Task requirements → Continue the research summary on TgCPL inhibitors against Toxoplasma cysts from the point where it stops.

Dr. Weh has developed a novel method which he believes will more accurately and reliably detect a decrease in cyst viability after in vivo treatment. Parasites isolated from treated or untreated animals will be used to identify the minimum amount of sample needed to cause reinfection. At the same time, his progress last year showed that his current lead compound, TJB-3-64, can cross the blood-retina barrier. Dr. Weh’s lab will continue our medicinal chemistry efforts to optimize this class of compounds to enhance the ability for TgCPL inhibitors to enter into the retina and brain following systemic administration. This is an important step towards developing therapeutic compounds that can be easily, and safely, administered to patients suffering from ocular toxoplasmosis.

Specific Aims:
Aim 1. Develop novel methods for quantifying loss of cyst viability in vivo using reinfection models. At the completion of this aim we will have shown TgCPL inhibitors can kill Tg cysts in vivo.

Dataset content →

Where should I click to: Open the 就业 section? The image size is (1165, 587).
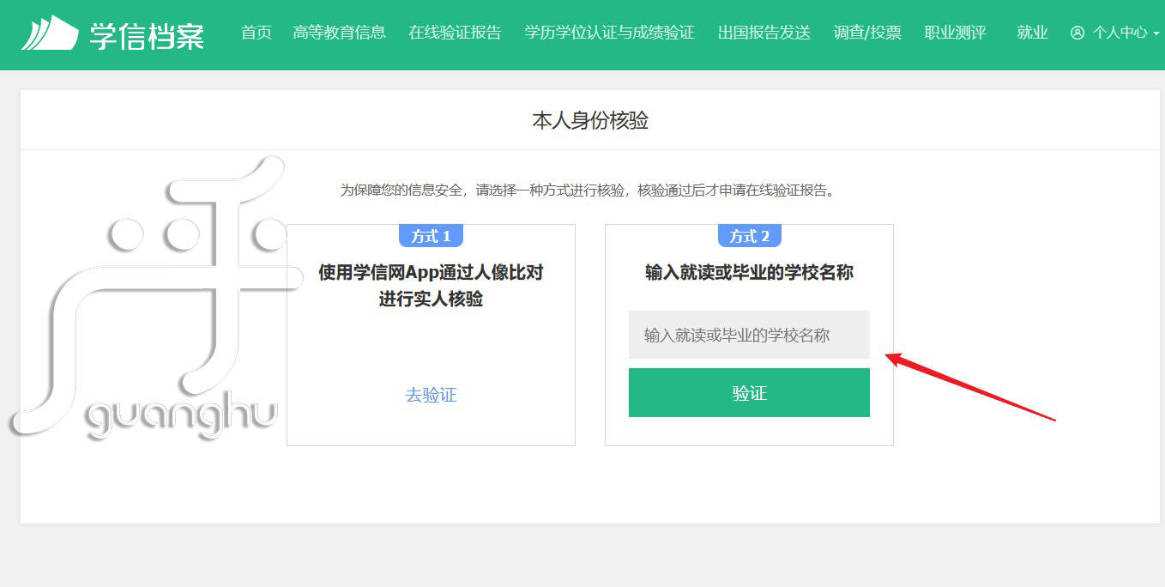pyautogui.click(x=1031, y=33)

Answer section →
Aim 2. Identify new lead candidate TgCPL inhibitors with prolonged tissue retention times after in vivo administration. At the completion of this aim we will have identified a new TgCPL inhibitor that reaches the retina at therapeutic concentrations after systemic administration.

Progress in 2024

During 2024, the Weh laboratory tested two additional candidate compounds for retinal toxicity.  They did not find any evidence of toxicity to retinal structure or function, confirming previous data that TgCPL inhibitors are non-toxic to the retina. Pharmacokinetic experiments found TgCPL inhibitors present in the retina 7 days following a single IVT injection with TJB-3-64 at a therapeutic concentration. the team tested the efficacy of TJB-3-64 following two intravitreal doses, however no significant decrease in parasite burden was found. They then injected TJB-3-64 at 100x the previous dose into the eye, finding no evidence of retinal toxicity, but the pharmacokinetic analysis showed extremely rapid clearance, suggestingTJB-3 64 may be crossing the blood-retina barrier. Systemic administration confirmed the ability for this compound to cross the blood-retina and blood-brain barriers.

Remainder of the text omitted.